■ **PROVIDED RECORDS**
-- Opening Marker --

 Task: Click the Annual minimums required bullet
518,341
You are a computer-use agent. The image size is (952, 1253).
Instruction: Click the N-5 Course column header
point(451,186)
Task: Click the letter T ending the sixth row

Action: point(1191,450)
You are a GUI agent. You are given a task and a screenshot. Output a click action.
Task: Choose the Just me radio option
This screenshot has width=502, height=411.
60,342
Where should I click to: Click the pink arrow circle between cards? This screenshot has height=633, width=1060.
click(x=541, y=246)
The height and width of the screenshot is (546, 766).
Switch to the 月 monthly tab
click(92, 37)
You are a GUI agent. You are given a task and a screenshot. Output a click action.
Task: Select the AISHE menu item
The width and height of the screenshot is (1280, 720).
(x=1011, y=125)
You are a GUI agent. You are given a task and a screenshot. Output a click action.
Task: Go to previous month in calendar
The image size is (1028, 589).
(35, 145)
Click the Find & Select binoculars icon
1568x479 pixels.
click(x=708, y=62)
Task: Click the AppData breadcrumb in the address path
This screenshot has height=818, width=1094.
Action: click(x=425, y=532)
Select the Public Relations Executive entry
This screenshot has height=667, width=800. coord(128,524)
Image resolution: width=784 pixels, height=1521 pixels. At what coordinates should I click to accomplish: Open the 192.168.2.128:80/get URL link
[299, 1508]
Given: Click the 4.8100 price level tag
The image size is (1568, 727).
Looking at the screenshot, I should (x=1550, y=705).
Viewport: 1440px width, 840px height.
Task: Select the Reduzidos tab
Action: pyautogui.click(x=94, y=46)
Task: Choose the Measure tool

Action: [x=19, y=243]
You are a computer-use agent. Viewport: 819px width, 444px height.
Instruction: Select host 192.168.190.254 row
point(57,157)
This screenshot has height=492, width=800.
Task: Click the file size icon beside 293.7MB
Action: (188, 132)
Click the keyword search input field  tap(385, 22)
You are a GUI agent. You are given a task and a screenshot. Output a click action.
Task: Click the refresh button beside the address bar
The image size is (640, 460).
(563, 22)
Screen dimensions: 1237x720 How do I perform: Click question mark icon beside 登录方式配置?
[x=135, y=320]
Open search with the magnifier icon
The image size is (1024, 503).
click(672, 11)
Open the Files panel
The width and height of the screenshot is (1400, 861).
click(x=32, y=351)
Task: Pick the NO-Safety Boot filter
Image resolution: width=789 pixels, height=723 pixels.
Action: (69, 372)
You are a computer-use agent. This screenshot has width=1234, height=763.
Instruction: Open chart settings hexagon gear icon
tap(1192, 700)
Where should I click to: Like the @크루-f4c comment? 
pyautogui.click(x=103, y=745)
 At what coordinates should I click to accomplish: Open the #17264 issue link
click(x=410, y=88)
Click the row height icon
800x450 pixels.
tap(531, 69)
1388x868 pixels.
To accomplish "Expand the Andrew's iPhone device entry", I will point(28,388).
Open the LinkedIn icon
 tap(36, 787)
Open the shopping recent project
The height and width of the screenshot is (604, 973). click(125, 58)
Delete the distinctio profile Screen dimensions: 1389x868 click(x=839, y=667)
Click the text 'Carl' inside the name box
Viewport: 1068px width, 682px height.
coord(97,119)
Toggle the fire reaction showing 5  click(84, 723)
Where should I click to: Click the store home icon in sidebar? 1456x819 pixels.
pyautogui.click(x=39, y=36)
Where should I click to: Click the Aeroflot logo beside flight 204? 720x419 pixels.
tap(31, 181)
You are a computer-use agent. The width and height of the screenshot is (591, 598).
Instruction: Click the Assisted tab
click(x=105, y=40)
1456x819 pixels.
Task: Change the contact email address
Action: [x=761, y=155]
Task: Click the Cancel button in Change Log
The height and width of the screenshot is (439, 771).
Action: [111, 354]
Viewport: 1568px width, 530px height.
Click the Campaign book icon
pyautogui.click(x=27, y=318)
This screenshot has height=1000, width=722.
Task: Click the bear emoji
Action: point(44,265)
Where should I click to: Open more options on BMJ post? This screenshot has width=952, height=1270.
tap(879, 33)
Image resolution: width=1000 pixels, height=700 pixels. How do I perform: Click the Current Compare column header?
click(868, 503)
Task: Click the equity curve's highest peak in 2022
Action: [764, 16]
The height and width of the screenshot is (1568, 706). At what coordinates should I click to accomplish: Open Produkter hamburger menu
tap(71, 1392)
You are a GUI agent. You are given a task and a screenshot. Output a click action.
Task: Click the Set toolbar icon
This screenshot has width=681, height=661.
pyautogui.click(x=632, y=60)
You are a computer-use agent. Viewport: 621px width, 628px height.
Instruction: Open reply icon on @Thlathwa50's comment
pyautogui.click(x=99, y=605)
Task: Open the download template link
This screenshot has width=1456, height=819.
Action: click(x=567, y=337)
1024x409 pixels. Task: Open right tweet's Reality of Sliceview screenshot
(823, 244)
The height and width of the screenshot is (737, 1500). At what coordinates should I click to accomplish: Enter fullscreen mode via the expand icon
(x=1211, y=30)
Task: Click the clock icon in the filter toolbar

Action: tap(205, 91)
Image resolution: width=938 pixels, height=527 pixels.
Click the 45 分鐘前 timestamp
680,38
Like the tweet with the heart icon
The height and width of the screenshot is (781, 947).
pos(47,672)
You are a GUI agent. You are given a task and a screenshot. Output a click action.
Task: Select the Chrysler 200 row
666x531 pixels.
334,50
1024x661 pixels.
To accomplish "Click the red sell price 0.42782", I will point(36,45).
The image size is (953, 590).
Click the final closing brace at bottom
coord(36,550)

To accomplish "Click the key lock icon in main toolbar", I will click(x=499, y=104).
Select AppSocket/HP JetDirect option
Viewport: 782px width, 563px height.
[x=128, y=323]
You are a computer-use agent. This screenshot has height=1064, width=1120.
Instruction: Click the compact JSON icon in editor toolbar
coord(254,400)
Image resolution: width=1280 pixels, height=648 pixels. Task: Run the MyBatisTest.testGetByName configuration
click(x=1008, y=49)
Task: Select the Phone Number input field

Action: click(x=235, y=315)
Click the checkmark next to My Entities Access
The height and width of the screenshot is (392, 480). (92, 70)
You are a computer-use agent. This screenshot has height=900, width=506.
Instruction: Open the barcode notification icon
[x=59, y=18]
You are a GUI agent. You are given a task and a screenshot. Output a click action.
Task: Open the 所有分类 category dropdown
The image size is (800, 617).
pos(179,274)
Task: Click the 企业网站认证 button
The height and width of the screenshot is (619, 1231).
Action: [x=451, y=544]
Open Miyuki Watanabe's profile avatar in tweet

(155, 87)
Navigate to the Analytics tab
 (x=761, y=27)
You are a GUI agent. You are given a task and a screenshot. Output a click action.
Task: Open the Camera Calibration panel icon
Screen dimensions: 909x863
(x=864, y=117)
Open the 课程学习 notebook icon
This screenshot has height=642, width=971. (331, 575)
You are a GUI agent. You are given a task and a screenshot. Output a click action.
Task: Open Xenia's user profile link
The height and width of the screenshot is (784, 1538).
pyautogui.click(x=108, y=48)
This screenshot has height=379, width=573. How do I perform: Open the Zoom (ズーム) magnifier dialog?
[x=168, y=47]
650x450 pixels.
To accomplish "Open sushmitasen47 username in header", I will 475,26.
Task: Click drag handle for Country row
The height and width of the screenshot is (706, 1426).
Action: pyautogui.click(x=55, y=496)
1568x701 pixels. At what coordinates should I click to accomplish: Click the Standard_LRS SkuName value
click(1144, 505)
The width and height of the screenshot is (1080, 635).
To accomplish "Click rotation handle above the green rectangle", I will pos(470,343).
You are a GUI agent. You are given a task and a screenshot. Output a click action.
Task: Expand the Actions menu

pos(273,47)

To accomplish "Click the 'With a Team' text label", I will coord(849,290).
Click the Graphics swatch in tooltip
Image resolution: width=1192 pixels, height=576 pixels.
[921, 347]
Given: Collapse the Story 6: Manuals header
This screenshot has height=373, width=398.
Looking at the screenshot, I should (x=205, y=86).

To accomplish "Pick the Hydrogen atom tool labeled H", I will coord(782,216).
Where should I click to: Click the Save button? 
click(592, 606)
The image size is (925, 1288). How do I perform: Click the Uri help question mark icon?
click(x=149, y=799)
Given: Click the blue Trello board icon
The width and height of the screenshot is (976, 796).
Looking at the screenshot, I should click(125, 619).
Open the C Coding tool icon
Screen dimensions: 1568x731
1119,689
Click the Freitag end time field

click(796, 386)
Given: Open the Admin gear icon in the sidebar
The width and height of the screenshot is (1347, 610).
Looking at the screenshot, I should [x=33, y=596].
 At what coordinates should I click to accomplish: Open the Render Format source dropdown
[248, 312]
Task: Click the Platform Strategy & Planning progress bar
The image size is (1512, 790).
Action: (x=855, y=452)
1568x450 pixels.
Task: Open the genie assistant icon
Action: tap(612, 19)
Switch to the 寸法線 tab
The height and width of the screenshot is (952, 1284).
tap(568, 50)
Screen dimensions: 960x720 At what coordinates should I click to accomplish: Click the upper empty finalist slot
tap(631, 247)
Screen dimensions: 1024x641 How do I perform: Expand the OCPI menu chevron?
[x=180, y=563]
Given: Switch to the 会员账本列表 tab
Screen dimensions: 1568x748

-- Closing Marker --

■ **WHAT IS EXPECTED**
Filter the entries and copy each line with "computer".

■ **TASK OUTPUT**
You are a computer-use agent. The image size is (952, 1253).
You are a computer-use agent. Viewport: 819px width, 444px height.
You are a computer-use agent. This screenshot has width=1234, height=763.
You are a computer-use agent. The width and height of the screenshot is (591, 598).
You are a computer-use agent. Viewport: 621px width, 628px height.
You are a computer-use agent. This screenshot has height=1064, width=1120.
You are a computer-use agent. This screenshot has height=900, width=506.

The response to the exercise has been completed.